Cabin Fever: A Sapphic Romantic Comedy by Tessa Vidal

My rating: 4 of 5 stars


I’d never heard of this author before but stumbled up Cabin Fever. It was almost perfect for me. Great humor and heat. The characters felt real and were great together. Also I can’t look away from the cover. I freaking love it. Especially the look on Cathy’s face. Really sets the tone.

Here’s the blurb (which is longer than my review):

Rule #1 of surviving heartbreak: Don’t fall for the famous actress hiding in the cabin next door.
Book editor Cathy Street has a plan: hide in a remote North Carolina cabin, lick her wounds after catching her girlfriend kissing her personal assistant, and pretend the rest of the world doesn’t exist. No drama. No complications. Definitely no feelings.

Then she meets her neighbor.

Liza Morrison-better known as Dr. Crystal Pierce from the hit soap Edge of Secret Desires-is everything Cathy doesn’t need: famous, chaotic, and far too beautiful for anyone’s peace of mind. She’s also hiding from her own mess of a life, a manipulative agent, and an identity crisis that no amount of dramatic monologues can fix.

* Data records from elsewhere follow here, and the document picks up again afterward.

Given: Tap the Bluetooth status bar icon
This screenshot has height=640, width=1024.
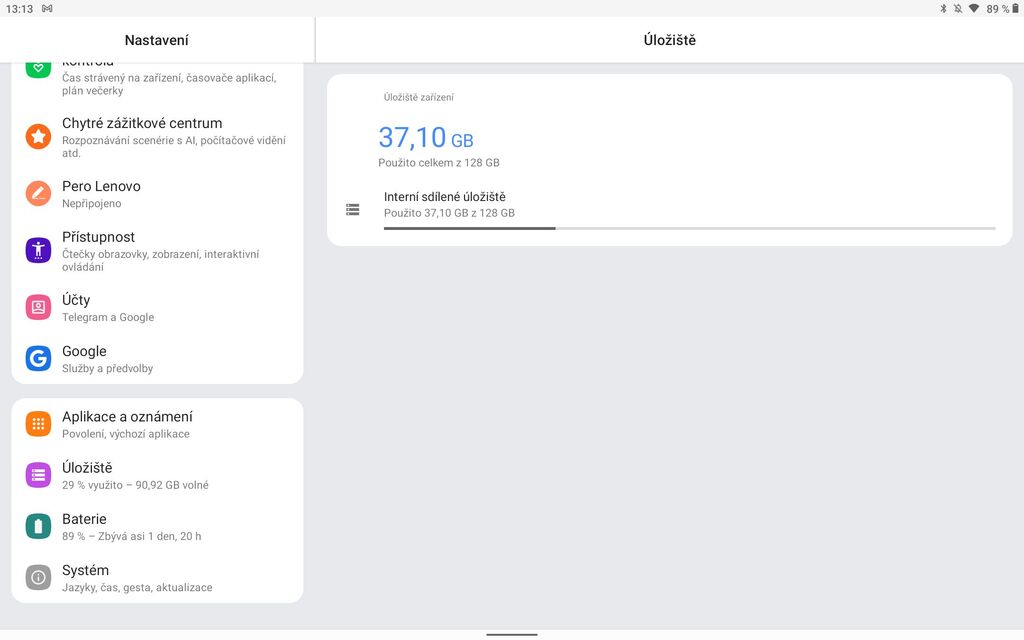Looking at the screenshot, I should point(946,9).
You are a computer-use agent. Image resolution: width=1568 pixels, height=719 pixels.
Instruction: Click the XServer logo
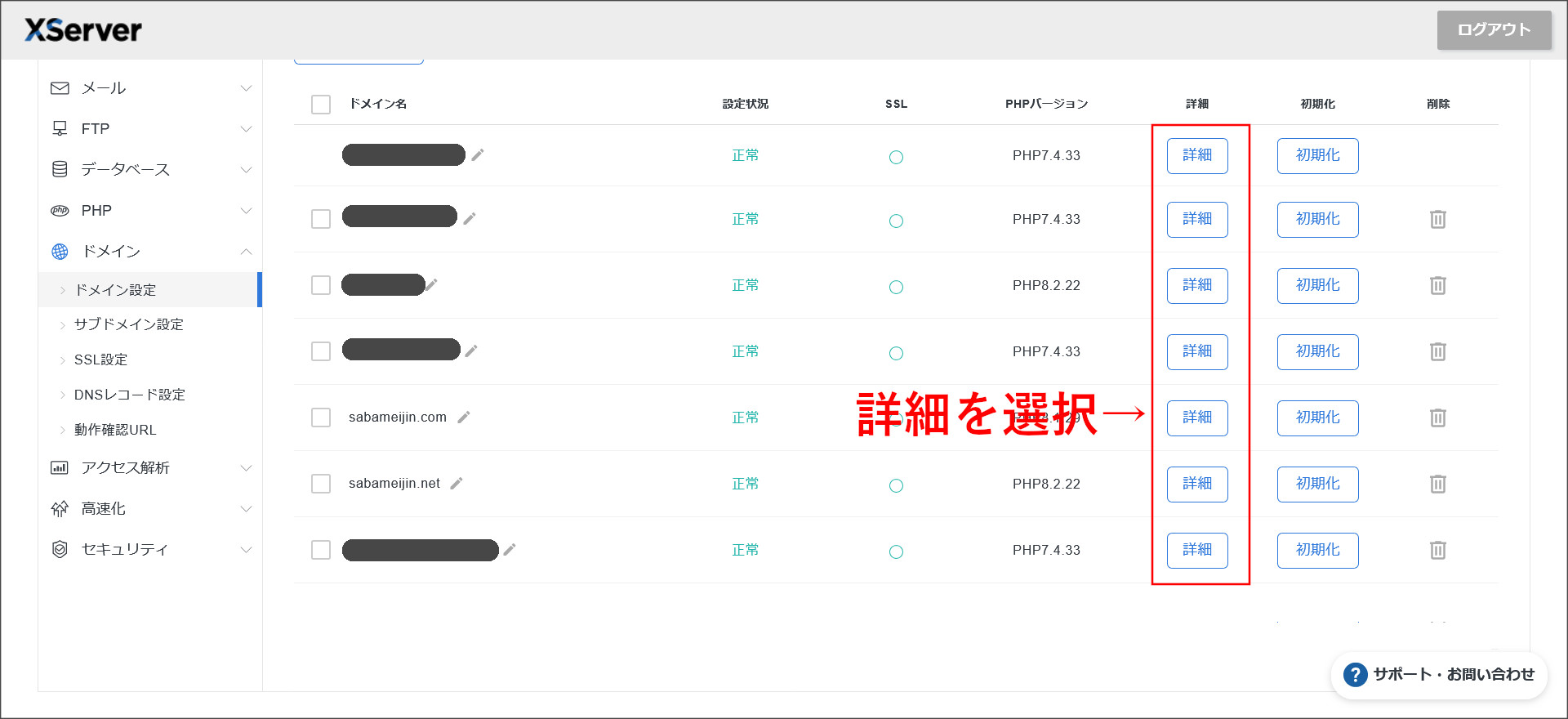[x=83, y=30]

Cue a record-breaking blizzard, a cat with zero respect for personal boundaries, and the kind of tension that makes sharing a cabin feel like playing with fire.

When a stolen kiss goes viral and their private bubble explodes into tabloid chaos, Cathy must decide: Is love worth the media circus? And can two women who came to the mountains to hide finally find the courage to be seen?Cabin Fever is a steamy, laugh-out-loud sapphic romance about second chances, found family (including one very opinionated cat), and discovering that sometimes the best things in life are the ones you never planned for.

What stopped it from being a 5-star read? The redundancy. The same information being repeated by each POV character. The reader doesn’t need to rehash everything that just happened. We were there. If we couldn’t get the non-POV character’s feeling/thought/reaction from the author showing us, maybe we don’t need it. Or it can be introduced in a way that doesn’t just regurgitate the same ideas/thoughts/whatever in the same words.

This was a short novel but would have been a 5-star novella or short story that had more impact. But still I’ve fallen in love with Ms. Vidal’s writing voice and have already jumped into a sample of another of her books.